235.二叉搜索树的最近公共祖先 (Easy)*
题目描述*
给定一个二叉搜索树, 找到该树中两个指定节点的最近公共祖先。
示例*
输入: root = [6,2,8,0,4,7,9,null,null,3,5], p = 2, q = 8
输出: 6
输入: root = [6,2,8,0,4,7,9,null,null,3,5], p = 2, q = 4
输出: 2
代码*
是二叉搜索树,所以只要比较大小关系就行。
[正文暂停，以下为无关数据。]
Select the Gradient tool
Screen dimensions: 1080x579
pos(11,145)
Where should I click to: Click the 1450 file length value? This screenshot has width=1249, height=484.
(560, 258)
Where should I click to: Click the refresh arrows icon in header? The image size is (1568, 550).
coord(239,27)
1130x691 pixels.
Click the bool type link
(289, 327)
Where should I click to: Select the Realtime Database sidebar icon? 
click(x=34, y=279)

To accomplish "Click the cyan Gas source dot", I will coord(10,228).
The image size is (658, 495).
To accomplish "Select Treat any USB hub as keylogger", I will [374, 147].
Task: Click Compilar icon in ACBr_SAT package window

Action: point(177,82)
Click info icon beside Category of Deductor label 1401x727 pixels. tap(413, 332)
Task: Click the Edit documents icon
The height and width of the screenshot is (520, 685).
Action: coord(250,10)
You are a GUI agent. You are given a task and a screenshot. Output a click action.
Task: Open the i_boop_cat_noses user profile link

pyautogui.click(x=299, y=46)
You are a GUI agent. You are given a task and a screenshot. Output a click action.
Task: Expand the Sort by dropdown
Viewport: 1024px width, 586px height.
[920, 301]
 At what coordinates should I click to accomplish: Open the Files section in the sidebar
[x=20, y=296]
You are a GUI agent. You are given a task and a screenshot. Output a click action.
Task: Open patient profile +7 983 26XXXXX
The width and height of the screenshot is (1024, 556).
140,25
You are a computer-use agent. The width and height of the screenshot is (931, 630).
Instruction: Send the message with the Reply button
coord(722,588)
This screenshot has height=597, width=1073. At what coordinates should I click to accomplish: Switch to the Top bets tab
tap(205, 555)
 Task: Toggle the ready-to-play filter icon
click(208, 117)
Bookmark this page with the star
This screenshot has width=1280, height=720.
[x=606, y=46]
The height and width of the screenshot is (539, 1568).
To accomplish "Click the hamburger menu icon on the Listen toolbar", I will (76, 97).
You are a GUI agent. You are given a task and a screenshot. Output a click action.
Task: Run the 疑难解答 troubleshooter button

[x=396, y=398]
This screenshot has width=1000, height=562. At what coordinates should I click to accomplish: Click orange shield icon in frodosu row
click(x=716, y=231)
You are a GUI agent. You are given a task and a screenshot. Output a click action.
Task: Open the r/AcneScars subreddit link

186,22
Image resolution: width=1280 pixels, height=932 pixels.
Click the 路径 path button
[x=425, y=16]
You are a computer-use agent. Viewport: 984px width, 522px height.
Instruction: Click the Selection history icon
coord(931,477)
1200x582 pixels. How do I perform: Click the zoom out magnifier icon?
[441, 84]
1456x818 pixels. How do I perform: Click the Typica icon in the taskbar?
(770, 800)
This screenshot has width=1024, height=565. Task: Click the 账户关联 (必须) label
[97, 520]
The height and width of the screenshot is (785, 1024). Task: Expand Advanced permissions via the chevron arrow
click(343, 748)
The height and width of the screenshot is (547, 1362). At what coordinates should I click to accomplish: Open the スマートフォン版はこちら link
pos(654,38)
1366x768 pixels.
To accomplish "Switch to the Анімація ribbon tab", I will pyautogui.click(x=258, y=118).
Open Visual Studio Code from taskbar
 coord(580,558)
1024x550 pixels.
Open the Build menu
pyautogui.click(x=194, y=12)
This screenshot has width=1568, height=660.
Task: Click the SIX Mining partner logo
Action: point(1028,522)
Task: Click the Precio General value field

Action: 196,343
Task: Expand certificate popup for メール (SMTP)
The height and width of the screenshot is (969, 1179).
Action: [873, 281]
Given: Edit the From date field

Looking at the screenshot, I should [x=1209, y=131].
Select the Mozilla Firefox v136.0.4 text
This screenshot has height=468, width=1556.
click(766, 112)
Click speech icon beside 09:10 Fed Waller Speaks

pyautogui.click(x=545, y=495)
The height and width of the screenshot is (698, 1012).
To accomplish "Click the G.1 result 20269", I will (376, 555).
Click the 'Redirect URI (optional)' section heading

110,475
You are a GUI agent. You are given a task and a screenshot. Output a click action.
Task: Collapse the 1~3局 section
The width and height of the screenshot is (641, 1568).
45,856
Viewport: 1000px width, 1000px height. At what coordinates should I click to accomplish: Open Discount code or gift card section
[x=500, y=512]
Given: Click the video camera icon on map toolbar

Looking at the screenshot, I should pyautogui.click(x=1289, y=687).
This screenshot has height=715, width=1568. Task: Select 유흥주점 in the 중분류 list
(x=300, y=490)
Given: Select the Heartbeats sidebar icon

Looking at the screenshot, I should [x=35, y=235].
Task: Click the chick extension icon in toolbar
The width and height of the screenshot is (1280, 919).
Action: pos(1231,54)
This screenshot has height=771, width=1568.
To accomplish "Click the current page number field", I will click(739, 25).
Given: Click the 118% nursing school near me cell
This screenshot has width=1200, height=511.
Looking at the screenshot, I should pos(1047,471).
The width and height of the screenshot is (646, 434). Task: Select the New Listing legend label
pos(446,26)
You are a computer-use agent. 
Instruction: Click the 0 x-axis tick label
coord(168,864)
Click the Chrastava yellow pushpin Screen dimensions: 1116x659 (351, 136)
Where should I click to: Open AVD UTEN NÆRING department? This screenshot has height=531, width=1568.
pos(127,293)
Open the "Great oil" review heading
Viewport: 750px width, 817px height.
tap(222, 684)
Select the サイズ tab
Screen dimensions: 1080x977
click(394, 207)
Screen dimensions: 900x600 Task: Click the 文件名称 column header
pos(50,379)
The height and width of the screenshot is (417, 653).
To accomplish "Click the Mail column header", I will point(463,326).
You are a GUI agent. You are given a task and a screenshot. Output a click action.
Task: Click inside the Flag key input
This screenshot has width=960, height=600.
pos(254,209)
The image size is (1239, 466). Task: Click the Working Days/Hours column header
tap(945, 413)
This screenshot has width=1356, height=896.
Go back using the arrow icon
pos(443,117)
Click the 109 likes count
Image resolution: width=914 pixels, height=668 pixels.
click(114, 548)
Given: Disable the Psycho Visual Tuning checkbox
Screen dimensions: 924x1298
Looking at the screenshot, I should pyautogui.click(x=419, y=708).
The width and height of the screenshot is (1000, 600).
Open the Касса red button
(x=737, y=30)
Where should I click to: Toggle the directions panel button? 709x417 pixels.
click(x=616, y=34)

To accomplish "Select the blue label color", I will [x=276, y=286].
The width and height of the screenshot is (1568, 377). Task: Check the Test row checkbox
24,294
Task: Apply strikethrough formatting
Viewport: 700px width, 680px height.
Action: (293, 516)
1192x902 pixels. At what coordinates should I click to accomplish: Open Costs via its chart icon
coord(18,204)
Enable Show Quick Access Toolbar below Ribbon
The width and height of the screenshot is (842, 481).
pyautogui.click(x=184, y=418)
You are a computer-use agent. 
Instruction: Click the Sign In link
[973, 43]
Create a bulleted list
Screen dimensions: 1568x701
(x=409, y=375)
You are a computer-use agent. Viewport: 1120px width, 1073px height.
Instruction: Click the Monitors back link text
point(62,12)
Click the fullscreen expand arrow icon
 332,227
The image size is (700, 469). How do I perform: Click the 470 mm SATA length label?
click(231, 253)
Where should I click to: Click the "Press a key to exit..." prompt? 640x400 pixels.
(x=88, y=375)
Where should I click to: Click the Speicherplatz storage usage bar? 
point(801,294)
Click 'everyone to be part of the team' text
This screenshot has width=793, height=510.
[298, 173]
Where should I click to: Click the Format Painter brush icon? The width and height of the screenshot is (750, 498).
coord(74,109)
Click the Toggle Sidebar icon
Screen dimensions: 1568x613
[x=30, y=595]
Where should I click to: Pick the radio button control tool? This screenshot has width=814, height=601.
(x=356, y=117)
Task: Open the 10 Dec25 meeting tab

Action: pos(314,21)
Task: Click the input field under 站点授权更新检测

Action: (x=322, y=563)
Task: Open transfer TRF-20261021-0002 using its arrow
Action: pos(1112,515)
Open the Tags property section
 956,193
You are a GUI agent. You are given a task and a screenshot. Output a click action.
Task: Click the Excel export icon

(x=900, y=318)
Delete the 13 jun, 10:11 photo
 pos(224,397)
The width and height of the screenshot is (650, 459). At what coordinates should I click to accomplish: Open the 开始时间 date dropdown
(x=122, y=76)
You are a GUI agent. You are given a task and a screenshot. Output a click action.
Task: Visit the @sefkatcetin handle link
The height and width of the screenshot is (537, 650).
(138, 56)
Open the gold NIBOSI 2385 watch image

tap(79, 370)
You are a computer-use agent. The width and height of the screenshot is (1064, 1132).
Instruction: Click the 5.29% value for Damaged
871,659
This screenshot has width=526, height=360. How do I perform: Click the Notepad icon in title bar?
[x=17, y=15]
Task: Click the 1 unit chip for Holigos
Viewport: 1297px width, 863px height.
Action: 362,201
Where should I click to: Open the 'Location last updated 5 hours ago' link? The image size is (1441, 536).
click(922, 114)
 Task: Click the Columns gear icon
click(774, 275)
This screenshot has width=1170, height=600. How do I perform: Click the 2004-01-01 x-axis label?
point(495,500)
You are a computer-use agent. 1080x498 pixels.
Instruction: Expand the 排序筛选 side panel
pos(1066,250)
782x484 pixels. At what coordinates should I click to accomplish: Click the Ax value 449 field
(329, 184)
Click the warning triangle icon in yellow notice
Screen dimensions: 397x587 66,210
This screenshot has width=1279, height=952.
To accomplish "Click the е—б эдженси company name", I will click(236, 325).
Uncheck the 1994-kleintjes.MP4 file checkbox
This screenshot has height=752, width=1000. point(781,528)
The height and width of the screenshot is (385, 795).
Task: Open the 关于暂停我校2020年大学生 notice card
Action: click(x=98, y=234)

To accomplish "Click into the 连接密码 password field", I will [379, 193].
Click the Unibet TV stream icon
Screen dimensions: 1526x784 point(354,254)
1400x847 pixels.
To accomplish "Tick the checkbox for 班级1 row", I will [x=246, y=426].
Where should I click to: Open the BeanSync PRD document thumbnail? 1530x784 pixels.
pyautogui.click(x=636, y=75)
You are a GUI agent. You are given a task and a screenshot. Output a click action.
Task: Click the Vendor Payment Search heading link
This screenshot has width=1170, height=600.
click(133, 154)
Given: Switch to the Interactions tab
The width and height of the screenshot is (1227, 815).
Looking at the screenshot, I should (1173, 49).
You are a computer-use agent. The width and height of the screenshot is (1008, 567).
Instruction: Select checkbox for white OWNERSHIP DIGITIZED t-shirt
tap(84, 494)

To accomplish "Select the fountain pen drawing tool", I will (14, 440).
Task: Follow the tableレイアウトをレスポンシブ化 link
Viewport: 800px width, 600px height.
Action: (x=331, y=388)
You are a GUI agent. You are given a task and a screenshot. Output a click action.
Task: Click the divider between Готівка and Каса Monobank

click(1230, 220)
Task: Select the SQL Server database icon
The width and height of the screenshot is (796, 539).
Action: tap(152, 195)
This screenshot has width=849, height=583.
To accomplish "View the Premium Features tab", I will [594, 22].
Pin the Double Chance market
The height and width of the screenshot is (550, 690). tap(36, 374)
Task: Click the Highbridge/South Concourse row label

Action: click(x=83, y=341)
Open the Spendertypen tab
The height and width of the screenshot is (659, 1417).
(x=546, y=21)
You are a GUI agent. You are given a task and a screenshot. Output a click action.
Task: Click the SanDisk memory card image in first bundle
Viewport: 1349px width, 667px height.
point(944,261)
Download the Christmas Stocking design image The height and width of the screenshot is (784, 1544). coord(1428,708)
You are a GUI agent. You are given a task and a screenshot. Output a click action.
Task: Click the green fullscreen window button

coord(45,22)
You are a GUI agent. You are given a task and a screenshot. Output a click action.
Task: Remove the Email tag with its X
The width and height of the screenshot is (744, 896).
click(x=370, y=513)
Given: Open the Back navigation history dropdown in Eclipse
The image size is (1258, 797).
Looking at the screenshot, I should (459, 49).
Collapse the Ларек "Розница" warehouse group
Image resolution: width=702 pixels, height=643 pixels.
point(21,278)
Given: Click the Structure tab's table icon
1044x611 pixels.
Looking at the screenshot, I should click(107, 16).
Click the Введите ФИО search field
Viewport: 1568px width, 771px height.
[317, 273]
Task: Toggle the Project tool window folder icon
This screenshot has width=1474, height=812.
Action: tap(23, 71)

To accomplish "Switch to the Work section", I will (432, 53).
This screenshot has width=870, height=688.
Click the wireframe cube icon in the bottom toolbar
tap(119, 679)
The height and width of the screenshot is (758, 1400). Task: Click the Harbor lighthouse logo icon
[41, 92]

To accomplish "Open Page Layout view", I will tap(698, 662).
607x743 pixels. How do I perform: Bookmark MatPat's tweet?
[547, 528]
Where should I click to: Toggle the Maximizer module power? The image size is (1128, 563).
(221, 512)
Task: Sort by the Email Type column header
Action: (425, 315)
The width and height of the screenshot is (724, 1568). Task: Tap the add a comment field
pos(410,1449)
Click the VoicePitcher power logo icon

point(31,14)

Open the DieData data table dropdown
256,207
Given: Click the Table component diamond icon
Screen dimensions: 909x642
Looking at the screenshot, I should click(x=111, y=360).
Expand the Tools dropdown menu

一共也就几种情况,结点都小于根结点,则在左子树,大于在右子树,一个大一个小就是当前根结点。
class Solution {
public:
TreeNode* lowestCommonAncestor(TreeNode* root, TreeNode* p, TreeNode* q) {
if(p->val > q->val) {
return lowestCommonAncestor(root, q, p);
}
if(p->val == root->val || q->val == root->val) {
return root;
}
if(q->val < root->val) {
return lowestCommonAncestor(root->left, p, q);
}else if(p->val > root->val) {
return lowestCommonAncestor(root->right, p, q);
}else {
return root;
}
}
};
class Solution {
public:
TreeNode* lowestCommonAncestor(TreeNode* root, TreeNode* p, TreeNode* q) {
if(root == nullptr || p == nullptr || q == nullptr) {
return nullptr;
}
int qv = q->val, pv = p->val;
if(pv == root->val && qv == root->val) {
return root;
}
if(pv > qv) {
int tmp = pv;
pv = qv;
qv = tmp;
}
while(root != nullptr) {
if(qv < root->val) {
root = root->left;
}else if(pv > root->val) {
root = root->right;
} else {
return root;
}
}
return nullptr;
}
};
最后更新: July 23, 2022